■ Action item:
Transcribe each entry exactly, without pictures.
=====
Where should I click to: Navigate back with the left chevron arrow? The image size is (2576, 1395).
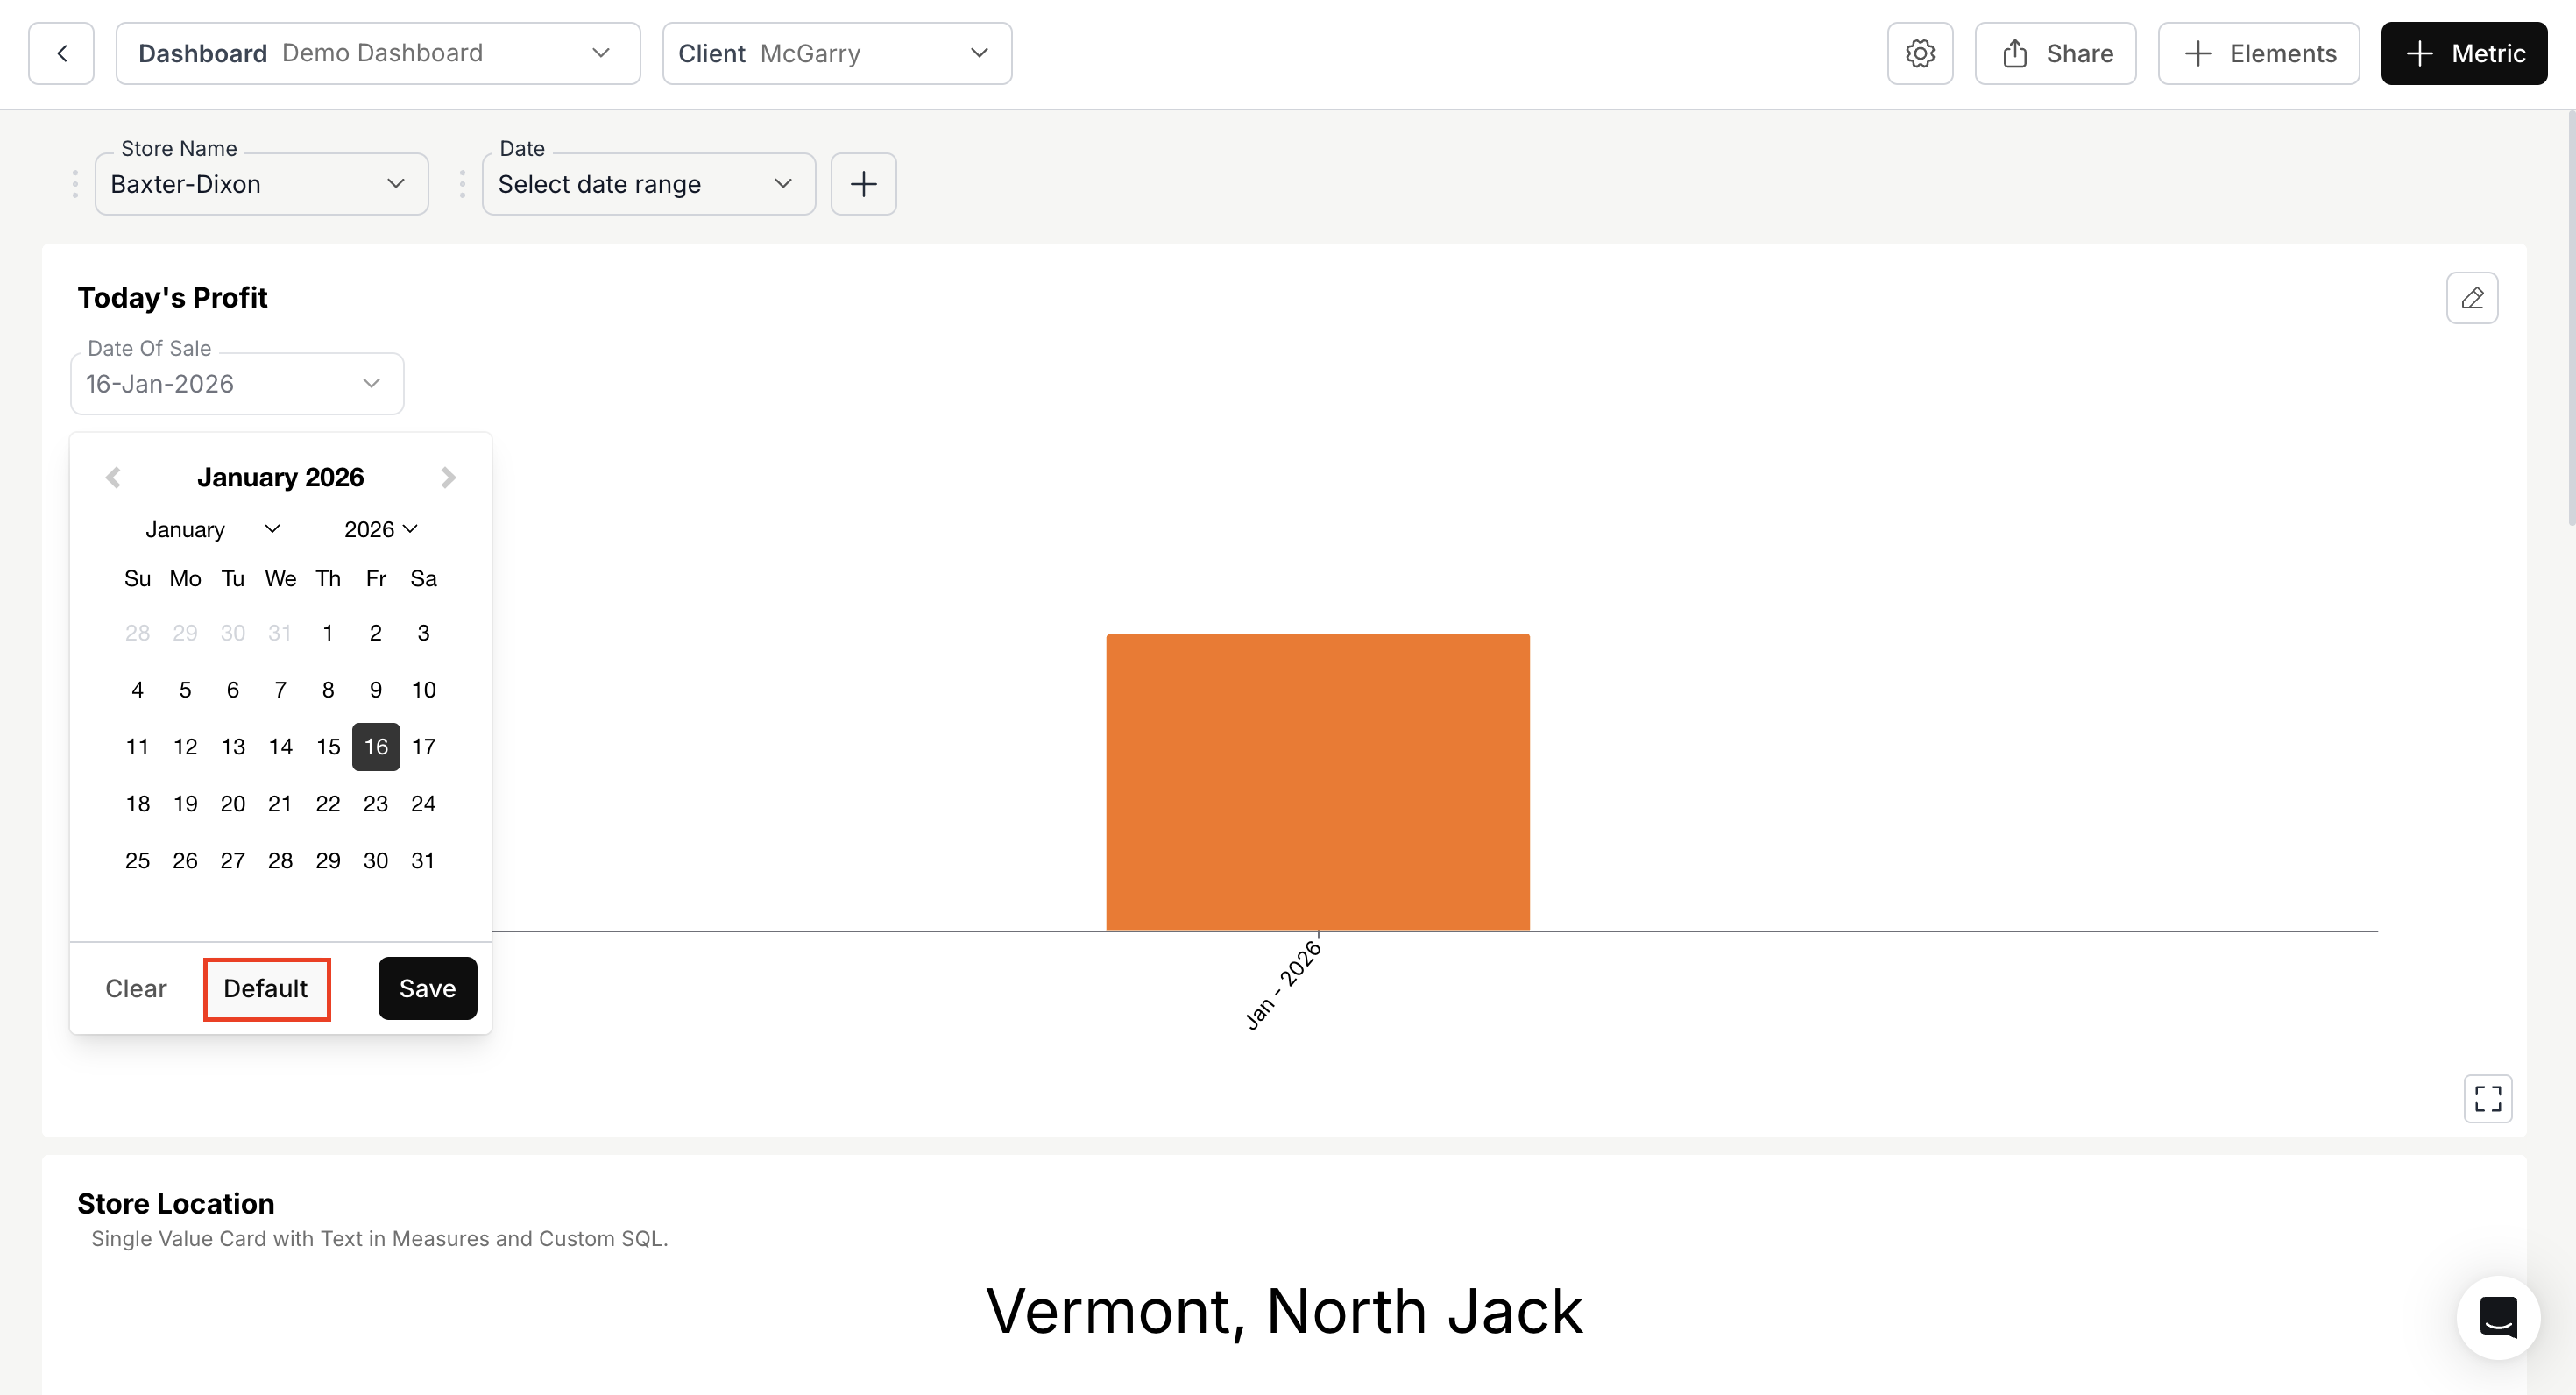pyautogui.click(x=61, y=53)
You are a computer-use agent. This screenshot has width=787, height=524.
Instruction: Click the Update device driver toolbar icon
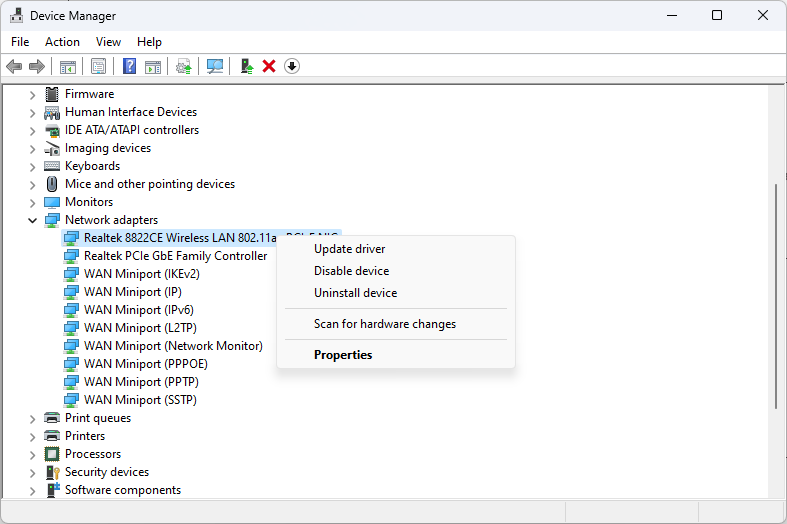246,67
=====
■ Written solution:
Where should I click to: Navigate back with the left chevron arrow? The image size is (2576, 1395).
pyautogui.click(x=61, y=53)
You are a computer-use agent. This screenshot has width=787, height=524.
Instruction: Click the Update device driver toolbar icon
246,67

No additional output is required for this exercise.